El Ministerio de Economía se comprometió con representantes de las empresas de colectivos de jurisdicción nacional del AMBA a transferir esta semana los fondos necesarios para saldar deudas pendientes y avanzar en la regularización del servicio. La medida busca destrabar un conflicto que en los últimos días comenzó a impactar de manera directa en los usuarios del transporte público.
La demora en el giro de las partidas había derivado en que varias empresas de colectivos redujeran sus frecuencias, generando complicaciones en la movilidad diaria de miles de pasajeros. Esta situación encendió señales de alerta en el sector, que venía advirtiendo sobre dificultades financieras para sostener la operación habitual.
Con este compromiso oficial, se espera que las compañías puedan recomponer parcialmente su situación económica y retomar los niveles normales de circulación.

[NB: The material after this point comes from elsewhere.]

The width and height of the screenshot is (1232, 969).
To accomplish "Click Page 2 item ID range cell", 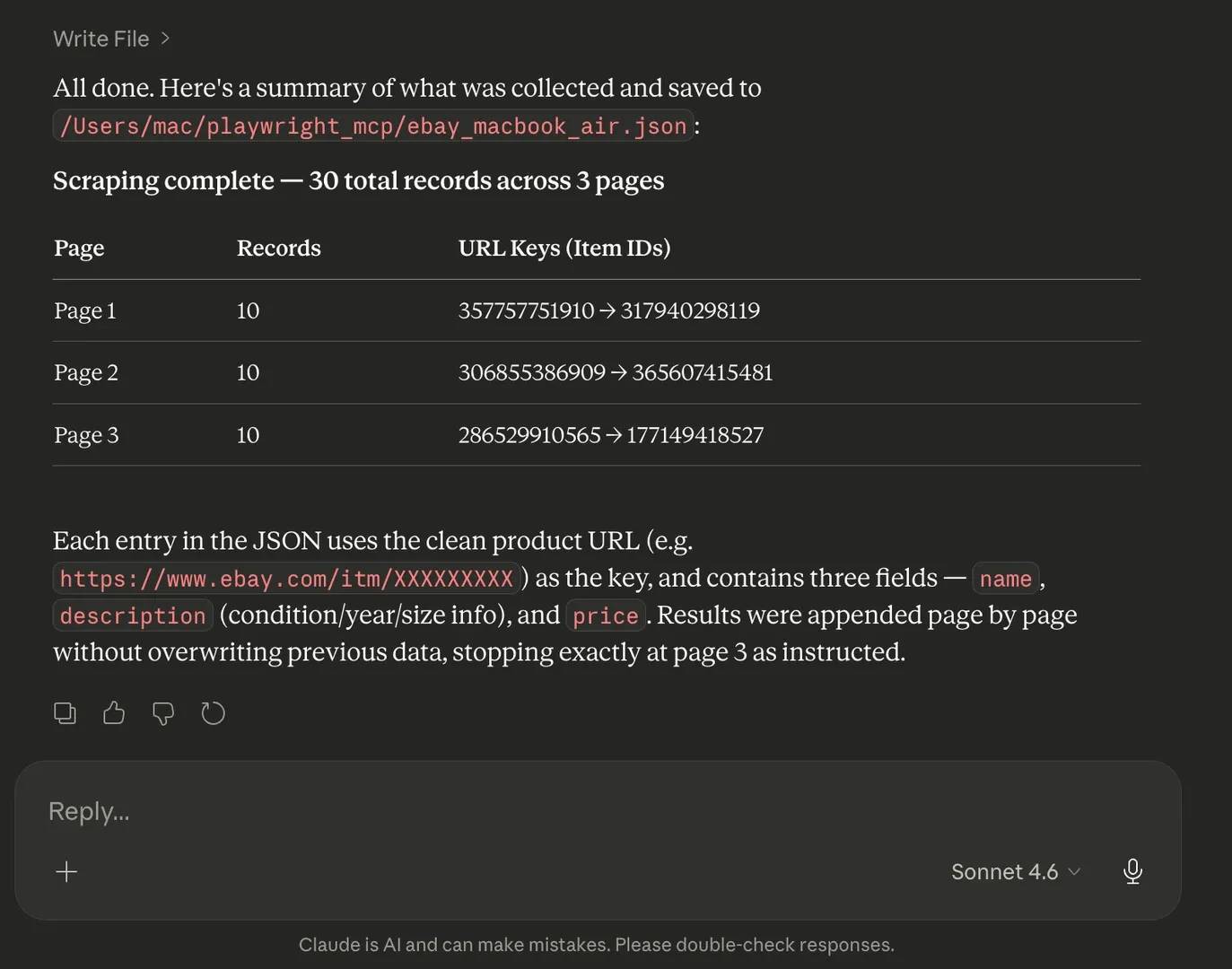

Sin embargo, el conflicto no se limita únicamente a la transferencia de fondos adeudados, sino que expone una problemática estructural que sigue sin resolverse.
Además del pago pendiente, las empresas mantienen su reclamo para que se les permita aumentar el valor del pasaje o, en su defecto, que la administración nacional incremente los montos de los subsidios. Se trata de una demanda que el sector viene sosteniendo desde hace tiempo y que, según señalan, resulta clave para garantizar la continuidad del servicio.

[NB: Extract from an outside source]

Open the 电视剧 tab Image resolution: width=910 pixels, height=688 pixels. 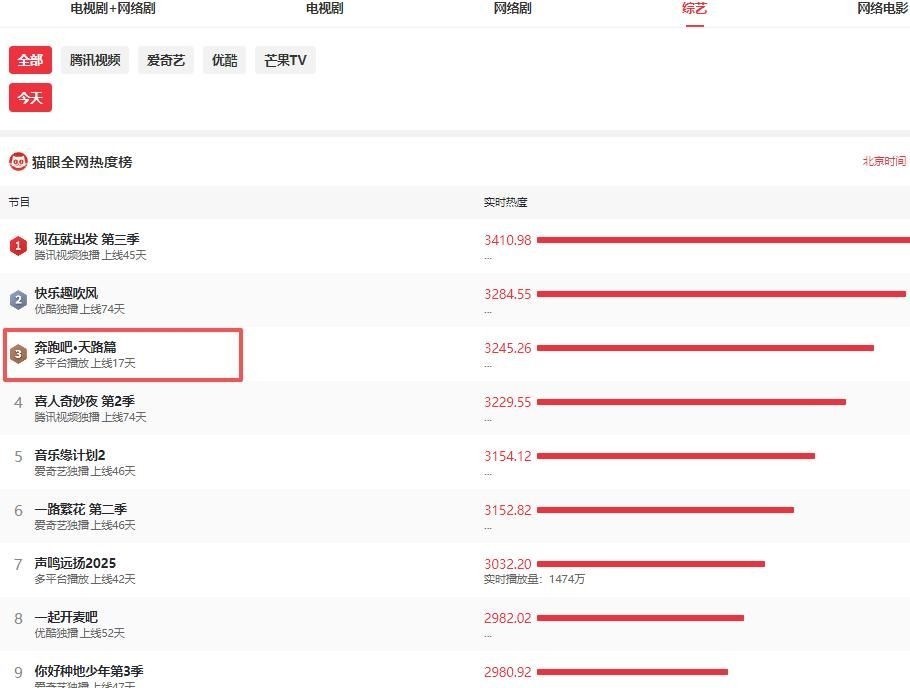coord(324,9)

En este escenario, el compromiso del Ministerio de Economía aparece como una respuesta inmediata para evitar un deterioro mayor del servicio, aunque no resuelve de fondo las tensiones entre el sector privado y el Estado en torno al financiamiento del transporte público.
La evolución de esta situación será clave en los próximos días, ya que de concretarse la transferencia prometida podría comenzar a normalizarse la frecuencia de los colectivos. No obstante, el reclamo por tarifas o subsidios anticipa que el debate sobre el esquema de sostenimiento del sistema seguirá abierto.